The cornerstones of DKA therapy are administering fluids and insulin immediately. Potassium and phosphate replacement and bicarbonate therapy also may be necessary for certain patients, depending on the severity of the DKA. This is rarely the case in patients with Type 2 diabetes. The following treatment guidelines provide an overview for managing DKA. It is not unusual that patients with Type 2 diabetes can be treated adequately in a general hospital ward and not in an intensive care unit.
- This is based on the degree of dehydration and the patient’s CV status.
- It also plays a critical role in lowering glucose concentrations; hyperglycemia will continue despite appropriate insulin therapy if hydration is not adequate.
- Oral hydration with a sodium-containing fluid is appropriate for a patient with mild DKA who is not vomiting.
- Most adults require IV fluid administration with normal (0.9%) or half-normal (0.45%) saline (normal saline should be used when intravascular volume depletion is extreme, and half-normal saline, when plasma volume contraction is more moderate).
- One liter of fluid should be given per hour for the first 2 hours; the rate can be decreased to 500 mL per hour when signs of intravascular volume depletion have subsided.
- IV fluids are continued until intravascular volume has been fully restored, as indicated by normal filling of neck veins or when the patient can tolerate fluids
- Most patients with Type 2 diabetes can be treated successfully with frequent (every 2 to 3 hours) injections of Humalog or Novolog insulin subcutaneously (5 to 15 units).
- A low dose of regular insulin can be administered via IV infusion at a rate of approximately 5 units per hour.
- If a 10% decrease in glucose concentration from the initial level is not observed after 2 hours, the infusion rate should be doubled to 10 units per hour.
- The insulin infusion can be discontinued and intermediate-acting NPH insulin can be started when HCO3 is >15 mEq/L and the patient can drink and eat light foods.
- The major mistake with severe DKA is premature discontinuation of aggressive fluid and insulin therapy. Ketogenesis must be curtailed and requires insulin therapy. Serum glucose levels are not reflective of ketone body generation.
- Not usually necessary in patients with Type 2 diabetes
- May be necessary after fluid and insulin therapy has been started because all modes of therapy reduce the serum [K].

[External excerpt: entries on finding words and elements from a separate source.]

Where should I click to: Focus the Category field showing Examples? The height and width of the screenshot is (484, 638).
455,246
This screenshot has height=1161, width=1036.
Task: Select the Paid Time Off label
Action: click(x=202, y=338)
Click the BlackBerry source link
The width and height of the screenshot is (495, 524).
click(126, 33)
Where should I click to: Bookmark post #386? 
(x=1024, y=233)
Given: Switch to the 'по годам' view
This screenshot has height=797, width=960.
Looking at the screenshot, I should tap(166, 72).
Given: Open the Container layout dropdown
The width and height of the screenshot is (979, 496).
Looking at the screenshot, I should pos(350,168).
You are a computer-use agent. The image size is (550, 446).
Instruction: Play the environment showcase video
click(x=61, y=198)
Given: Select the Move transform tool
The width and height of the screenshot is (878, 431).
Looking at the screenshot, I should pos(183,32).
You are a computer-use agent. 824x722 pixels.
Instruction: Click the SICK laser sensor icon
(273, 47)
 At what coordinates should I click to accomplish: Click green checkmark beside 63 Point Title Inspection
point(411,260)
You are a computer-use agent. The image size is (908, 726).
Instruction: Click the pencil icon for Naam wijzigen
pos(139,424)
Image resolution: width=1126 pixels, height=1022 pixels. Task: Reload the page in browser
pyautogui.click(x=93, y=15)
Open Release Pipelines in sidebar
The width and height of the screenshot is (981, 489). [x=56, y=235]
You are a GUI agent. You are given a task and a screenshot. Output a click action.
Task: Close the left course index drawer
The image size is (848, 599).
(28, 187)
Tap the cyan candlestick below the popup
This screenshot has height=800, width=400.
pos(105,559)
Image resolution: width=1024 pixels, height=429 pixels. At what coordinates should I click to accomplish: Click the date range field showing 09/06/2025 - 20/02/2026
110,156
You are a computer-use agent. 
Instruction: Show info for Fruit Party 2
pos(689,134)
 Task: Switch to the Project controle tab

- The goal is to maintain the serum [K] within the normal range.
- An electrocardiogram (ECG) should be done as soon as possible. Potassium replacement is withheld if the patient is anuric or if the T waves are abnormally tall and peaked or have a high-normal configuration. If the T waves are normal, 20 mEq of potassium (with appropriate anion) is added to the first liter of replacement fluid. Low or flat T waves require the addition of 40 mEq of potassium.
- An ECG should be done every 1 to 2 hours to evaluate treatment and adjust the potassium replacement regimen. Patients who are able to eat can receive potassium orally via food intake or potassium supplementation (12 to 15 mEq three times daily with meals).
- Phosphate levels should be measured initially; some physicians use potassium phosphate for replacement if PO4 is in the low or low-normal range.
- This is not necessary in most patients but may be considered under certain circumstances, such as in patients with life-threatening hyperkalemia, lactic acidosis, or severe acidosis (pH <7.0) with shock that does not respond to fluid replacement.
- When necessary, bicarbonate should be added to 0.45% saline and infused slowly over at least 1 hour; it should never be given in an IV bolus because of the risk of death secondary to hypokalemia.
Glucose concentrations should be decreased by about 75 to 100 mg/dL/h with low-dose insulin infusion, reaching levels of 200 to 300 mg/dL within 4 to 5 hours. Dextrose generally is added to the infusion at this point in therapy to avoid hypoglycemia from continued insulin administration, which still is necessary to treat ketosis and acidosis. Approximately 12 to 24 hours of treatment is necessary to reverse ketosis for most patients; some patients may have ketone bodies for several days.